=== INPUT MATERIAL ===

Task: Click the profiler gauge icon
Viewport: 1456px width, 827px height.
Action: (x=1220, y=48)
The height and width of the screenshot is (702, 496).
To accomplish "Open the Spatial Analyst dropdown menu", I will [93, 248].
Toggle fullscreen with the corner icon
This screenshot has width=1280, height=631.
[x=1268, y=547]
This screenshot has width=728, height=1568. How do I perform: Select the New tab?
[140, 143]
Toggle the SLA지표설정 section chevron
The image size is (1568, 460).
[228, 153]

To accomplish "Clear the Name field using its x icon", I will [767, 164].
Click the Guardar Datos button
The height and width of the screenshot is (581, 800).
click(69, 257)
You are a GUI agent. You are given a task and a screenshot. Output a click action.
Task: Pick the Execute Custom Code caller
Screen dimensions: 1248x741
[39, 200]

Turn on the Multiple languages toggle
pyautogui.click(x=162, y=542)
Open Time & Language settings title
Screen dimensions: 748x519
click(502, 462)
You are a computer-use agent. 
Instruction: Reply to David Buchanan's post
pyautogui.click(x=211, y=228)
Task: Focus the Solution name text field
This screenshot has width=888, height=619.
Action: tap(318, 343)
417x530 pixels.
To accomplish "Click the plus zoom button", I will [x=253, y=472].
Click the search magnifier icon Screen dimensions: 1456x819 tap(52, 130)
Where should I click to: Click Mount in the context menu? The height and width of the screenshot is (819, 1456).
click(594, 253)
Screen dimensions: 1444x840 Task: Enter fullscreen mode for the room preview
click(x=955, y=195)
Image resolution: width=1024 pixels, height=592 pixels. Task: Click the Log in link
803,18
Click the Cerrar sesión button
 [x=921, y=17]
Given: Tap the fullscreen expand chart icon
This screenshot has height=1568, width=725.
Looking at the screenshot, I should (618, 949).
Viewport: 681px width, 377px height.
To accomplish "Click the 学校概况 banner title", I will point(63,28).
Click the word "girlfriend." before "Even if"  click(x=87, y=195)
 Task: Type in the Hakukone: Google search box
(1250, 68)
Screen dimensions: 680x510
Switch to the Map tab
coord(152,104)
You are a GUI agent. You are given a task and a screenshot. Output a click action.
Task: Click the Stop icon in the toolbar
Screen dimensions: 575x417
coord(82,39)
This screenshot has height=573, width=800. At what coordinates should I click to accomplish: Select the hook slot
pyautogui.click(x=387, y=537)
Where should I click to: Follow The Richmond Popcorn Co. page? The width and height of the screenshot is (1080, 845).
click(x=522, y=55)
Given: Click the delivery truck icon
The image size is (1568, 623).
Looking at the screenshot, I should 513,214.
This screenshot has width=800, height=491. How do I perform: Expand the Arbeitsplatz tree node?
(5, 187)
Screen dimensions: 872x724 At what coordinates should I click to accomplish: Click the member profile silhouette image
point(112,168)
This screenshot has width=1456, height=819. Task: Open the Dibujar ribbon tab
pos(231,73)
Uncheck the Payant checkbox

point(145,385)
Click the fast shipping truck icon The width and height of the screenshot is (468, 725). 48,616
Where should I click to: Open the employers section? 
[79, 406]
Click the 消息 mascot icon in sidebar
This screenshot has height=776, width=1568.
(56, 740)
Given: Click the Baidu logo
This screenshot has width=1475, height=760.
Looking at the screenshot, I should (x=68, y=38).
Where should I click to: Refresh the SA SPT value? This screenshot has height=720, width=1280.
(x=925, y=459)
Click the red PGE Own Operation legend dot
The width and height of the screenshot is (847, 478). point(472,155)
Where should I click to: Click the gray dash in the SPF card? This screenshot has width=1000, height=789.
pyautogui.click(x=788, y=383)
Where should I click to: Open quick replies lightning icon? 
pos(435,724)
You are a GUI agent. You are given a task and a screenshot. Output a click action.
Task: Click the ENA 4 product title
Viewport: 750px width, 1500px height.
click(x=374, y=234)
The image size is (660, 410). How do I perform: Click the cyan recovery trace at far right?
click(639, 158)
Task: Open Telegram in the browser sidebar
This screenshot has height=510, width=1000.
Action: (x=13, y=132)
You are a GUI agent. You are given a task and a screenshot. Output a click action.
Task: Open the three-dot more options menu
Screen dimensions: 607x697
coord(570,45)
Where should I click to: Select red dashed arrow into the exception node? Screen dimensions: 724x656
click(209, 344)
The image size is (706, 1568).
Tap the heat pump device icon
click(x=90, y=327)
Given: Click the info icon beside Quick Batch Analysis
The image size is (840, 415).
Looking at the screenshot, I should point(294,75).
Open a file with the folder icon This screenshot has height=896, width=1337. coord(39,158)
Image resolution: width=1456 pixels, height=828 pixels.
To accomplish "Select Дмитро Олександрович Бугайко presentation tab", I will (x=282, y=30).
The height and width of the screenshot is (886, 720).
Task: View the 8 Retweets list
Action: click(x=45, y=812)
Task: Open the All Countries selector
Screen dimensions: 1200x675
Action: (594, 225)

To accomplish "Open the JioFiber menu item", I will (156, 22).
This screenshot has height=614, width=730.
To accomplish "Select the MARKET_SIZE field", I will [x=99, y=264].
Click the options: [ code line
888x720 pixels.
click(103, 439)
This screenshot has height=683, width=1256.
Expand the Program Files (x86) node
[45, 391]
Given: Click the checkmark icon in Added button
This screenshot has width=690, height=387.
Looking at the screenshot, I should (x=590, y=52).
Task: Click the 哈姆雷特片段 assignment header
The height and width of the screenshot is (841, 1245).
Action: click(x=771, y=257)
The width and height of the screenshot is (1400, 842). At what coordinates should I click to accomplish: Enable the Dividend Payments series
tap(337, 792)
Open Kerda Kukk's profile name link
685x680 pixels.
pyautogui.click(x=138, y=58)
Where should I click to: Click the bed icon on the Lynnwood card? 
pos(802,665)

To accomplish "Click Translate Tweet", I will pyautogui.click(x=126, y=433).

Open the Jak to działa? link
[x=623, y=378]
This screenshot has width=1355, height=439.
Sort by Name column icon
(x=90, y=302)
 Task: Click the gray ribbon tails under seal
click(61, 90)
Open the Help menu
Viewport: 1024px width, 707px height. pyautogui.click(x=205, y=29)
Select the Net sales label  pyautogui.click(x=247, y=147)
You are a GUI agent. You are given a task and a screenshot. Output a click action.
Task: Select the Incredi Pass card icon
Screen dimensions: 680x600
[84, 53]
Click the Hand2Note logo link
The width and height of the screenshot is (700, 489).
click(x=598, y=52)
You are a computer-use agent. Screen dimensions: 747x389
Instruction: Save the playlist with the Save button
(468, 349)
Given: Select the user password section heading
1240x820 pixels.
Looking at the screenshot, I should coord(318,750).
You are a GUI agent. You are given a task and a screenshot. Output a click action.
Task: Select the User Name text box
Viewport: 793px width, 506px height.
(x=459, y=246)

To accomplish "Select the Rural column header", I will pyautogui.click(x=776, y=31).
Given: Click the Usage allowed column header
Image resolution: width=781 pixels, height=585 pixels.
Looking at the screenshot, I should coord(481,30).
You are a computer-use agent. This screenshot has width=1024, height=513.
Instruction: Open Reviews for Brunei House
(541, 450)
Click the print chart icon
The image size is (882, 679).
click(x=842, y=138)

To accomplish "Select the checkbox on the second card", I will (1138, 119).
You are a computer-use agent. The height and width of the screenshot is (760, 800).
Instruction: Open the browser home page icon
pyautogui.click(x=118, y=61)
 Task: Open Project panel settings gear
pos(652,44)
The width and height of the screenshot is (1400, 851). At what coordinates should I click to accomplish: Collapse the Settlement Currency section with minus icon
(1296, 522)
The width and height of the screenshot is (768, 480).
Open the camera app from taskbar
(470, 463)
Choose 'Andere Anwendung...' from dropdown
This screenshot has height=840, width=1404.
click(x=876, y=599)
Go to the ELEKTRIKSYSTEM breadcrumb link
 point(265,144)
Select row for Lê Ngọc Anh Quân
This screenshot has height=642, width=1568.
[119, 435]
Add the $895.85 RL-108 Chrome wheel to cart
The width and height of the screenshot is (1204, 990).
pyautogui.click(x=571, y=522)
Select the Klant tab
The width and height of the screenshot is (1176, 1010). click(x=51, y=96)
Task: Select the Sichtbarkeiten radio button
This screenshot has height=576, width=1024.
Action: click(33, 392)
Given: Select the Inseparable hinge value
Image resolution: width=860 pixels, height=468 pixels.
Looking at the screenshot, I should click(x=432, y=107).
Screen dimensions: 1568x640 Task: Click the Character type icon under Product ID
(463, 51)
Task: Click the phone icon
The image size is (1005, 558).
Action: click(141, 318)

===

WORK TO COMPLETE: Can you reproduce the records from the line with "Task: Open Project panel settings gear" to the line with "Action: click(33, 392)", substituting "calendar app" for "camera app" and keeping everything else the same?

CORRECT ANSWER:
 Task: Open Project panel settings gear
pos(652,44)
The width and height of the screenshot is (1400, 851). At what coordinates should I click to accomplish: Collapse the Settlement Currency section with minus icon
(1296, 522)
The width and height of the screenshot is (768, 480).
Open the calendar app from taskbar
(470, 463)
Choose 'Andere Anwendung...' from dropdown
This screenshot has height=840, width=1404.
click(x=876, y=599)
Go to the ELEKTRIKSYSTEM breadcrumb link
 point(265,144)
Select row for Lê Ngọc Anh Quân
This screenshot has height=642, width=1568.
[119, 435]
Add the $895.85 RL-108 Chrome wheel to cart
The width and height of the screenshot is (1204, 990).
pyautogui.click(x=571, y=522)
Select the Klant tab
The width and height of the screenshot is (1176, 1010). click(x=51, y=96)
Task: Select the Sichtbarkeiten radio button
This screenshot has height=576, width=1024.
Action: click(33, 392)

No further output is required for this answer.